It is noted that each frame includes packetized video data. There may be one or more video network packets in a frame, or more than one frame may be comprised of one video network packet. For example, the I1 frame 101 may include two video packets; the P2 frame 103 may include one packet; and the B1 frame 105 and the B2 frame 106 may be comprised of a single packet. Accordingly, the I frames have the most data; the P frames have fewer data than the I frames, and the B frames have the least data.
As can be appreciated, if a higher priority frame is lost because of a bandwidth constraint, or other factor, those frames that depend from the lost higher priority frame cannot be motion-compensated when decoding in the receiver and the state of the video remains at the temporal level of the last priority frame that has not been dropped. In the extreme example, if the I1 frame were dropped, it is not possible to reconstruct the video at the receiver and either indiscernible video is compiled using the P1, P2 and B1-B6 frames; or the viewing screen is intentionally left blank; or the viewing screen shows the last reconstructed image.
Contrastingly, if a B frame of the third priority level is dropped, because there are no frames that depend from the B frame, the only loss is in temporal resolution, and not a lapse in the video. For example, if the B1 frame 105 and the B2 frame are dropped, the video image is that of the P1 frame. All motion subsequent to the P1 frame (in frames that depend from the to the P1 frames) is lost. Accordingly, in the present dependency tree, I frames are the most essential frames, the P-frames are the next-most essential and the B-frames are the least essential for motion-compensation and, subsequently, video reconstruction.

Target position data
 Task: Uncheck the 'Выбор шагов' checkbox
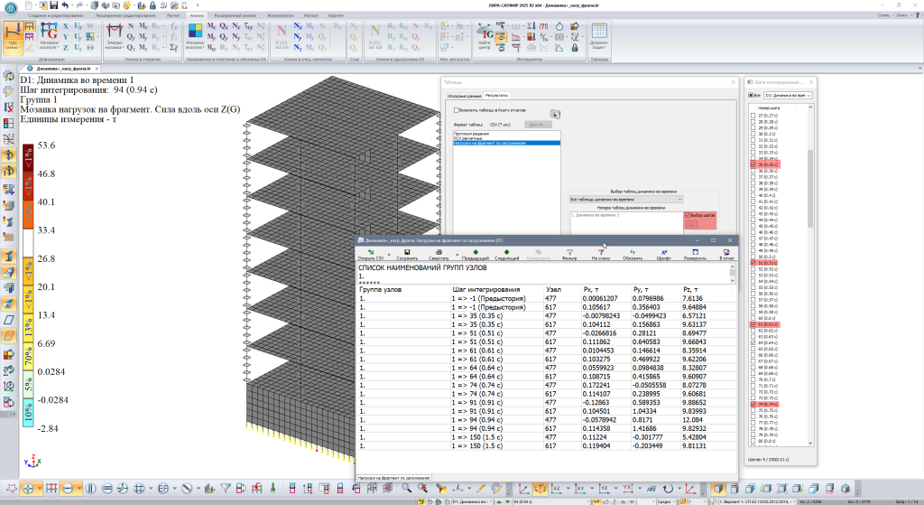coord(687,216)
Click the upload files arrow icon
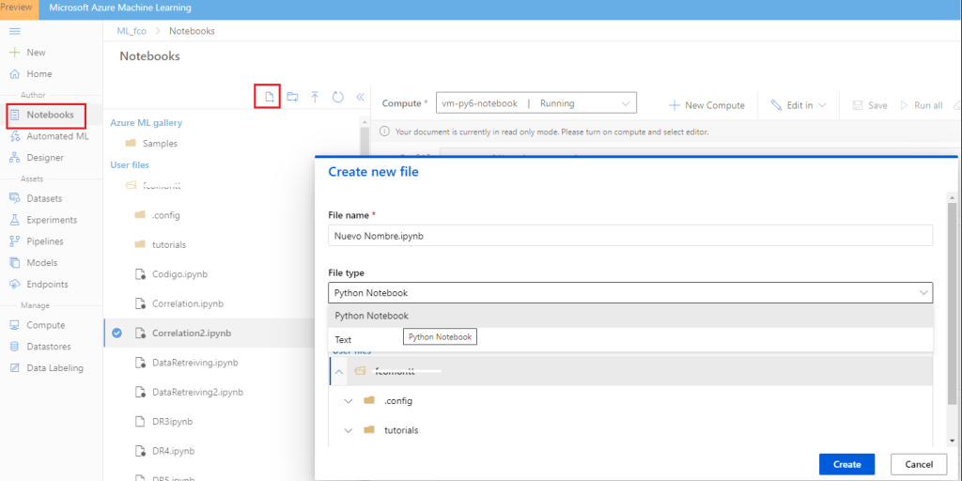 (x=315, y=97)
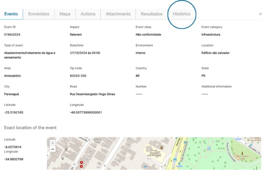Open the Histórico tab
The image size is (265, 170).
182,14
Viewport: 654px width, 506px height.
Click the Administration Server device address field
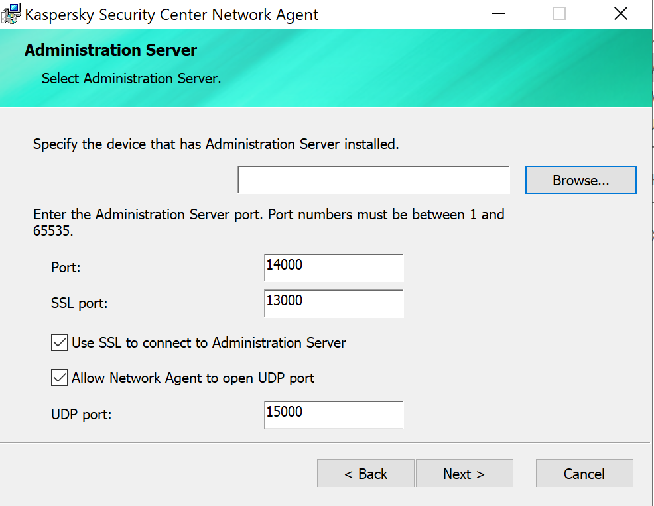(x=373, y=180)
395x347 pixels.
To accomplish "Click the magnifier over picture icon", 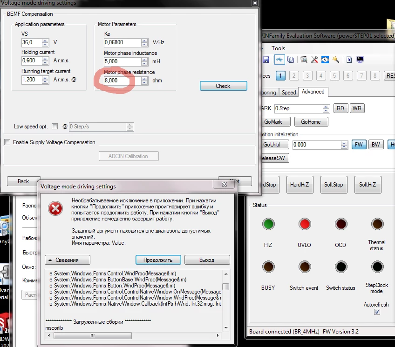I will [304, 60].
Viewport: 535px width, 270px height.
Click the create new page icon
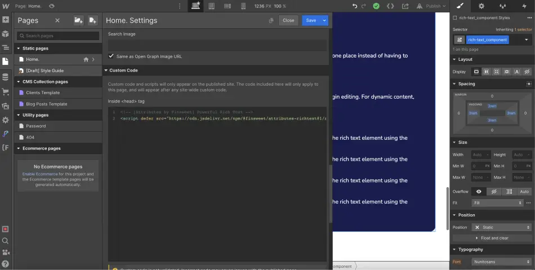pos(92,20)
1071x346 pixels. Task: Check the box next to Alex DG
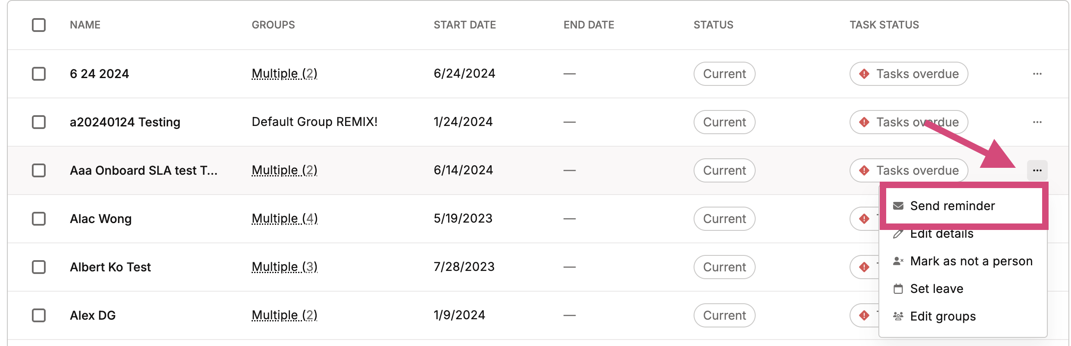point(39,315)
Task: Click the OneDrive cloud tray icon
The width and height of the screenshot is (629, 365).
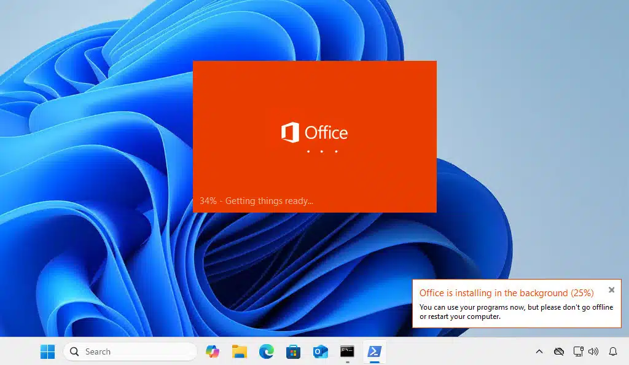Action: [x=558, y=351]
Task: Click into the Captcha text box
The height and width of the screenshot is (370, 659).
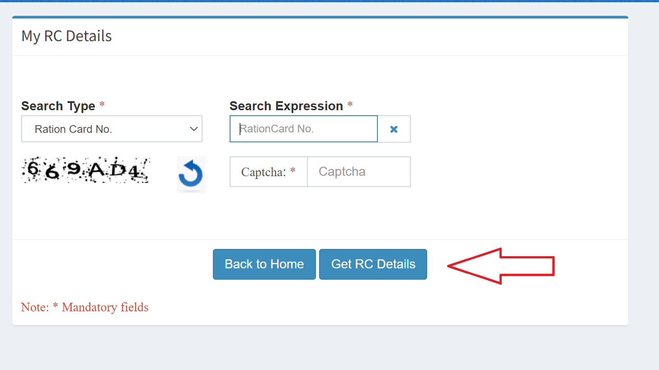Action: 358,172
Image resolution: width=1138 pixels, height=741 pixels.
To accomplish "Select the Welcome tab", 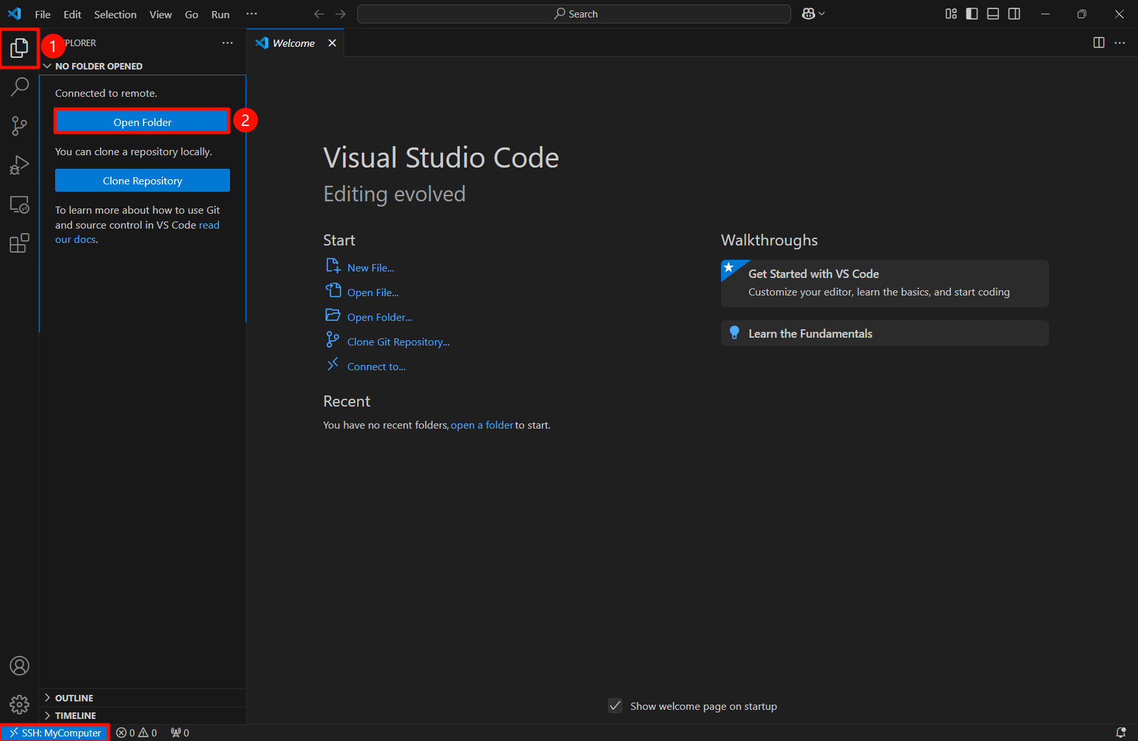I will pos(293,43).
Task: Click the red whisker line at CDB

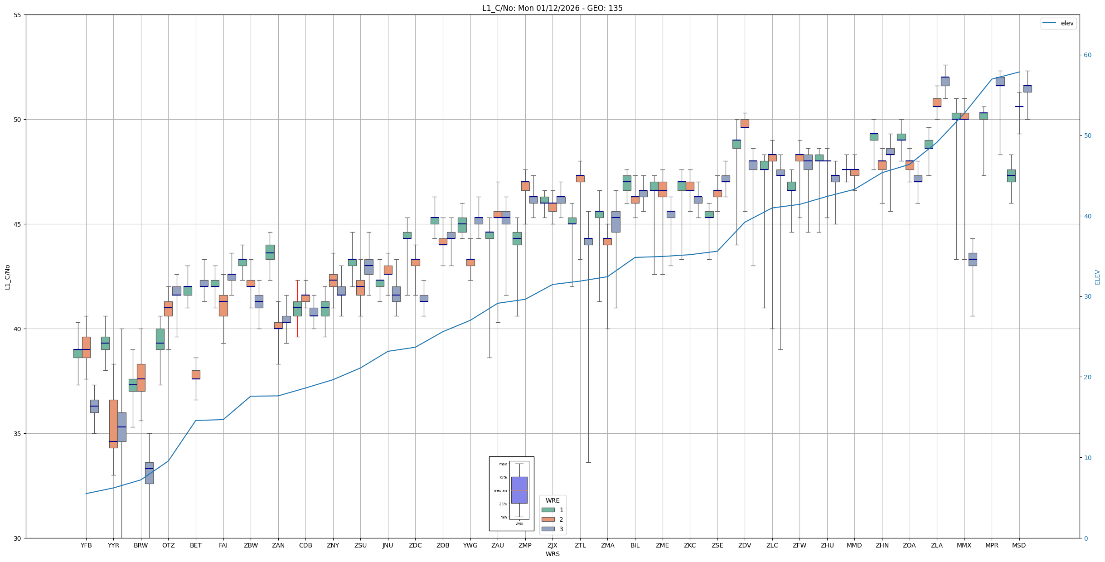Action: click(x=297, y=290)

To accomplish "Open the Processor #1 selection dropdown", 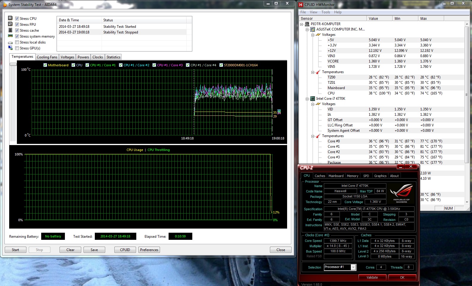I will coord(353,267).
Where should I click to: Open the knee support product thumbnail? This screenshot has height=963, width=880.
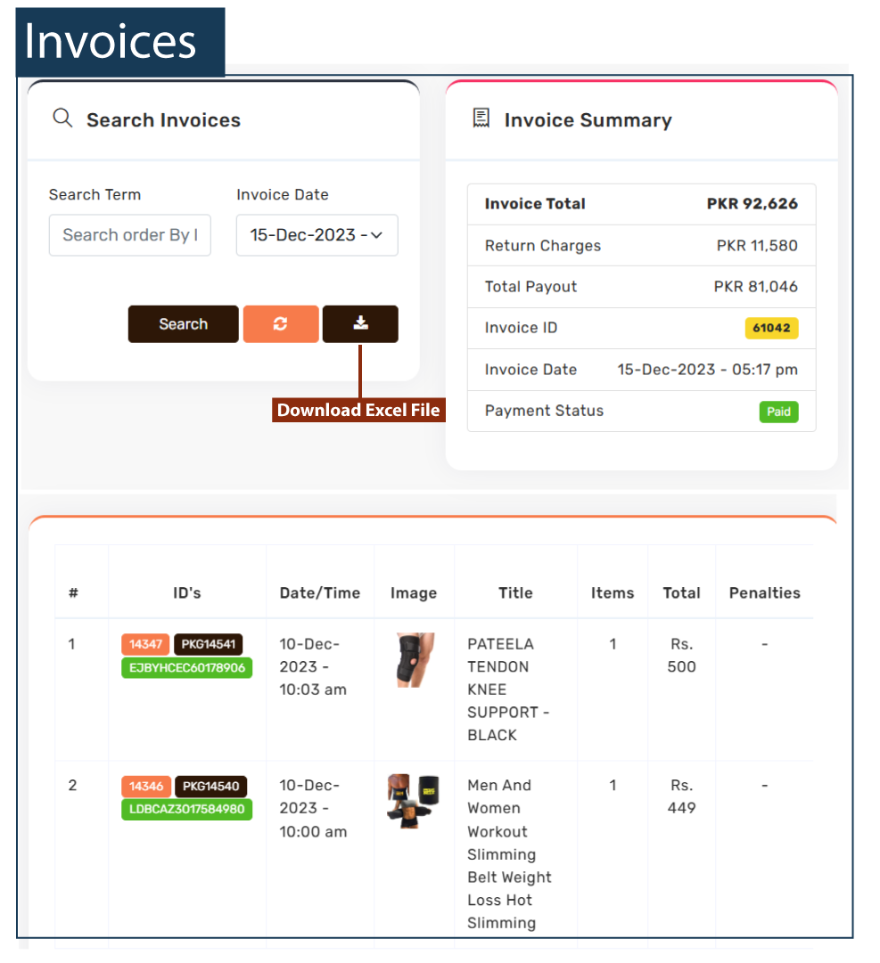[x=415, y=660]
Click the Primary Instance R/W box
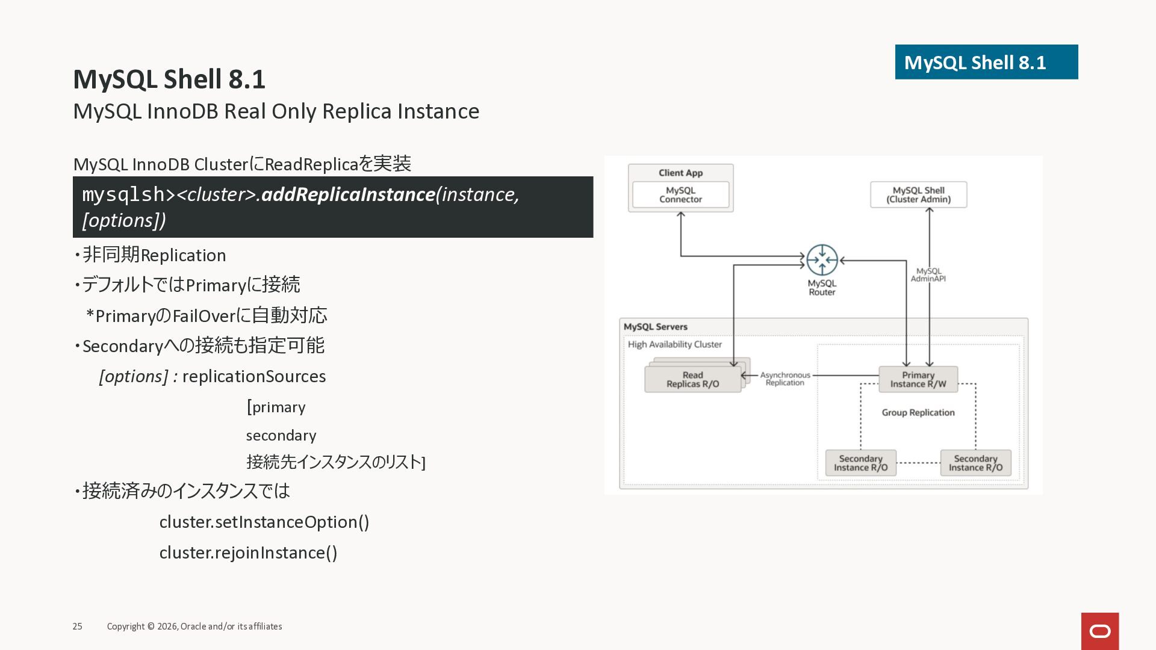Viewport: 1156px width, 650px height. [x=918, y=379]
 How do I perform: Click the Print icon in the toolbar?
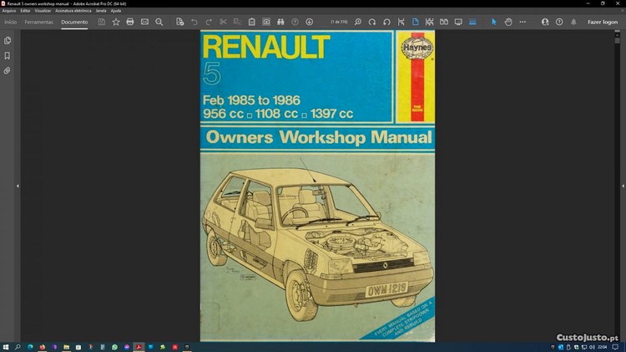click(x=130, y=22)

◆ **What to produce**
Continue the passage on video frame priority and dependency, starting right after its final sentence.

◆ **Answer to this exercise**
In order to mitigate the potential loss of video or video quality, example embodiments include a selective priority level-based dropping of frames of streaming video to increase the likelihood that layers of higher priority are transmitted through the degraded channel. The dropping of frames from lowest priority to highest priority is effected in accordance with the available bandwidth of the channel. While the dropping of streaming video frames may result in lower temporal resolution of the resultant video, the methods of the example embodiments provide an improved video quality in reduced bandwidth networks compared to known methods. Some illustrative frame dropping strategies are described presently.
FIG. 2 is a schematic representation of a dependency tree of single-layer content coded video in accordance with an example embodiment. In the present example embodiment, the prioritization is based on the VOP type. In particular, a first priority level L0 201 includes the IVOP frames, I1 202 and I2 203; a second priority level 204 includes the P frames, P1 205, P2 206, P3 207 and P 208; and a third priority level 209 includes the B frames, B1 210 through B10 219 as shown.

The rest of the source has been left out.